Brandon (Holley, Şanslı Baş editör) ve okuyucu sorularını yanıtlayacağım aylık Soru-Cevap bölümüyle dergide topluluk fikrini daha da ileriye taşımak için çalışıyoruz. Ofiste asistanım gelen her şeyi dağıtıyor ve basın bültenleri ve beraberinde gelen her türlü promosyon ürününü ayırıyor. Ürünler elimde mevcut çünkü bu sabunun neyle ilgili olduğunu anlamak için uzun bir açıklamaya ihtiyacınız yok. Etkinlikler hakkında da asla not almam çünkü eğer hatırlamazsam ne kadar ilginç olabilir diye düşünüyorum. Bununla ilgili not almam gerekirse, muhtemelen okuyucumu şaşırtmayacaktır. O zaman masamda alışveriş yapmak gibi bir şey oluyor. Bir mağazada yürüyorsanız, güzel olduğu için ya da bir sürü rengi, milyonlarca seçeneği olduğu için bir şey gözünüze çarpardı, anlıyor musunuz? Alışveriş yapan birinin ilgisini çeken şeyler, benim de bir şeye bakmamı sağlıyor. Birine görsel olarak şöyle diyebilirsiniz: 'Ah, bu şey tam da öyle tatlı ' veya 'Vay canına, bu deodorant öyle görünüyor ki' tatlı —parfüm gibi görünüyor.' Veya söz bir şeyin - bu 'göz' olabilir Aydınlatıcı .' Gençliğin sırrını bir kavanozda yarattıysanız bunu iddia edebilirsiniz ama bunu bir şekilde birisine anlatmalısınız. Yani tam da söylediğim gibi, alışverişe benziyor. Haftada bir, her şeyi temizliyorum ve dergide harika olduğunu düşündüğüm şeyleri düzenliyorum. Bunu güzellik dolabındaki bir masaya koyuyoruz ve sonra ayda bir kez hepimiz bunu yaşıyoruz. Editörlerimin de sevdikleri şeyler var. Ve sonra onu gerçekten dahil edilmesi gerektiğini düşündüğümüz şeye daraltacağız Şanslı . Birkaç şeyi önceden seçmeye başlayacağım; anlayacağınız gibi dudak problemim var. Her zaman dudak şeyleri istiyorum.

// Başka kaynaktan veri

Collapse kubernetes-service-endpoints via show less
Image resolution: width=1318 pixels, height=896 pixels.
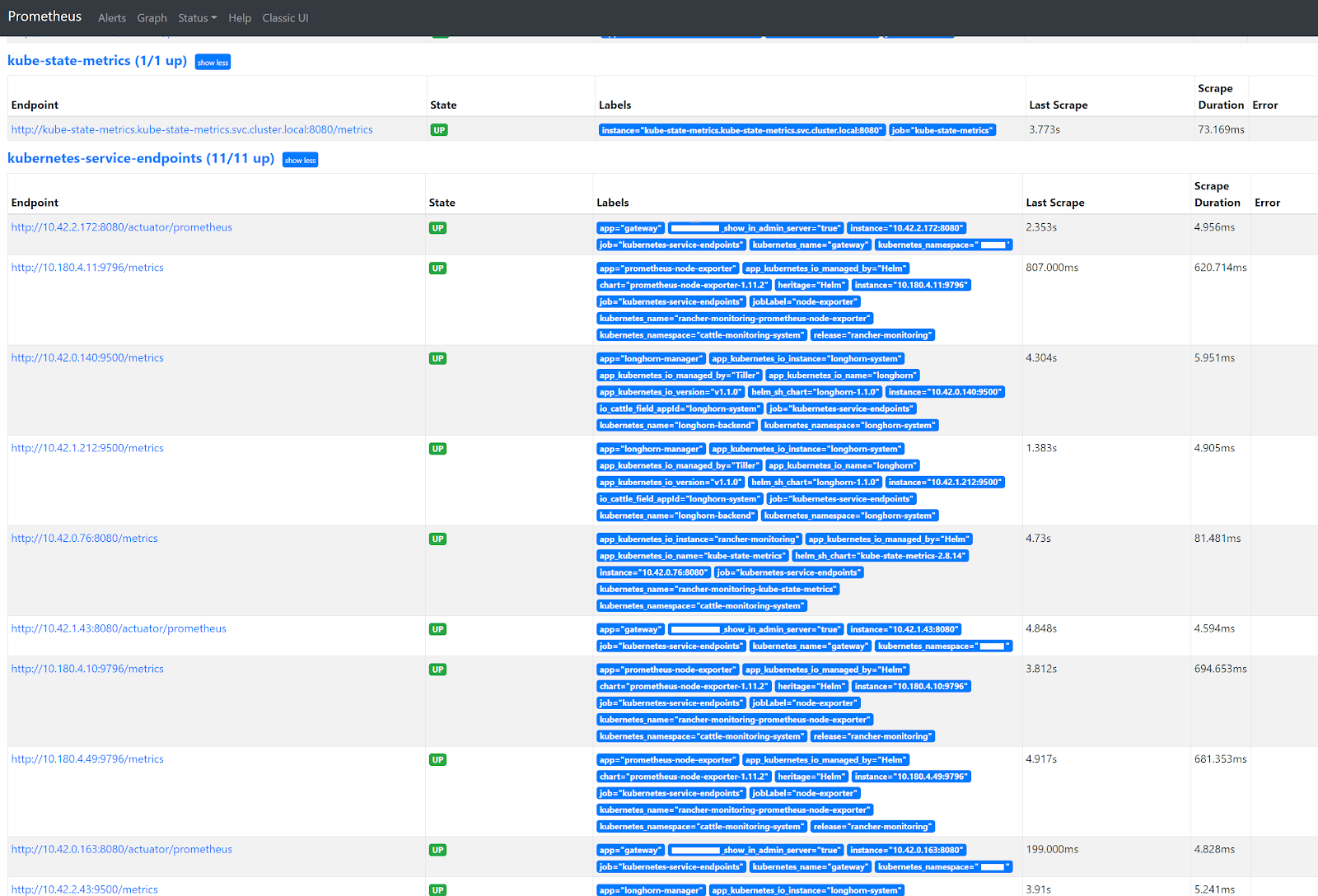click(300, 159)
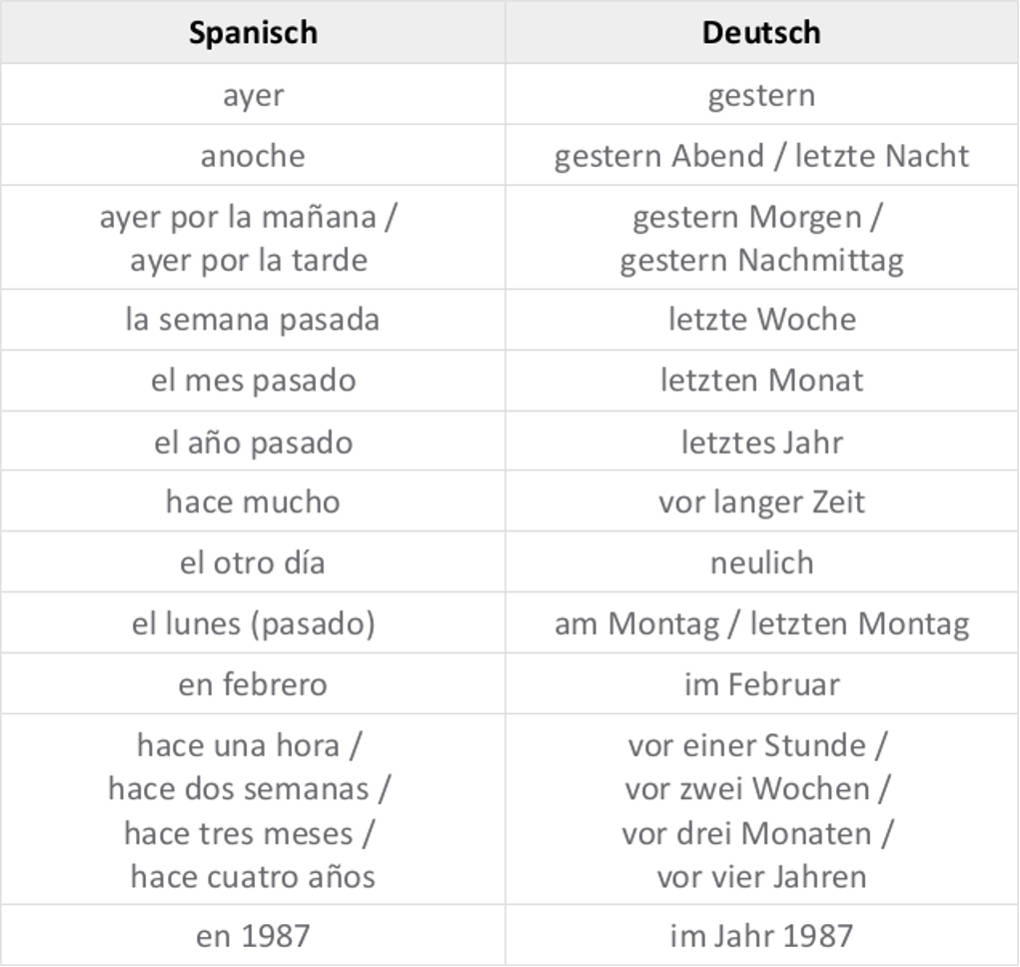
Task: Select the 'el lunes (pasado)' cell
Action: (x=253, y=624)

Yakınımda olması lazım, çok seviyorum. Yani hoşuma giden şeyler bilgisayarımın yanında.

'Satın Alma Hediyesi: Dergi ve Makyaj Alanındaki Olasılıksız Kariyerim' adlı kitabımı yazdım çünkü tüm anılarımı bir şekilde aradan çıkarmak istedim. Ve insanların bana her zaman sorduğu, başka hiçbir yere gitmeyen birçok şeyim vardı. Bilirsiniz, insanlar her zaman 'Ah, bir güzellik kitabı yazabilir misin? Sana bir yazar bulacağız' dedim ve ben de 'Yapmaktan hoşlandığım şey yazma kısmı' dedim. Bunu yaptığım için mutluydum, eğlenceliydi ve bunun sonucunda inanılmaz bir an yaşadım. ciltsiz kitap çıktığında Procter and Gamble beni aradı ve şöyle dediler: 'Dünyanın her yerinden halkla ilişkiler çalışanlarımızın katılacağı bu büyük toplantıyı düzenliyoruz. Konuşmacı olup kitabınızdan okur musunuz?' Çünkü olaylardan ve güzellik editörü olmanın nasıl bir şey olduğundan bahsediyorum, biliyorsunuz, her şeyden. Ben de 'Tabii ki geleceğim! Bu harika' dediler ve herkese kitabımı verdiler. Procter and Gamble Cincinnati'de ve benim de Cincinnati'de başladığımı hatırlarsınız. Böylece beni Cincinnati'ye uçurdular ve kelimenin tam anlamıyla uçağa iniyorum ve 'Aman Tanrım' dedim. Kariyerime başladığım yer burası.' Eğer bana Procter and Gamble'ı ziyaret etmek için Cincinnati'ye uçacağımı söyleseydin, o kasabadaki en önemli şey, işe başladığım budaklı reklam ajansının bile bunu başaramayacağıydı. bir müşteri olarak - üniversiteden yeni çıkmış halim şunu düşünürdü: ' Aman Tanrım, lotoyu kazandım! ' Ve bir dergide editör olarak köşe yazarlığı yaptığım, bir kitap yazdığım ve bu yüzden geliyor olduğum dergi işimden uçakla geliyor olacağım... bu bana yaptığım şeyi yaptığımı fark etmemi sağladı. yapmak istedim. Yapmak istediğim şeyi yapıyorum ve bunu kaç kişi söyleyebilir? Bir sürü ürün gördüğümde mutlu olmuyorum, beni heyecanlandıran tek şeyi gördüğümde mutlu oluyorum. Bilirsin? Ben de 'Ah, bunu, bunu ve bunu görüyorum' dedim. Ah! Bu da ne? Bu çok eğlenceli!' Ve yazabilmem hoşuma gidiyor. Yazmayı gerçekten seviyorum, düzenlemeyi seviyorum, işin görsel yanını seviyorum… Sadece dergileri seviyorum.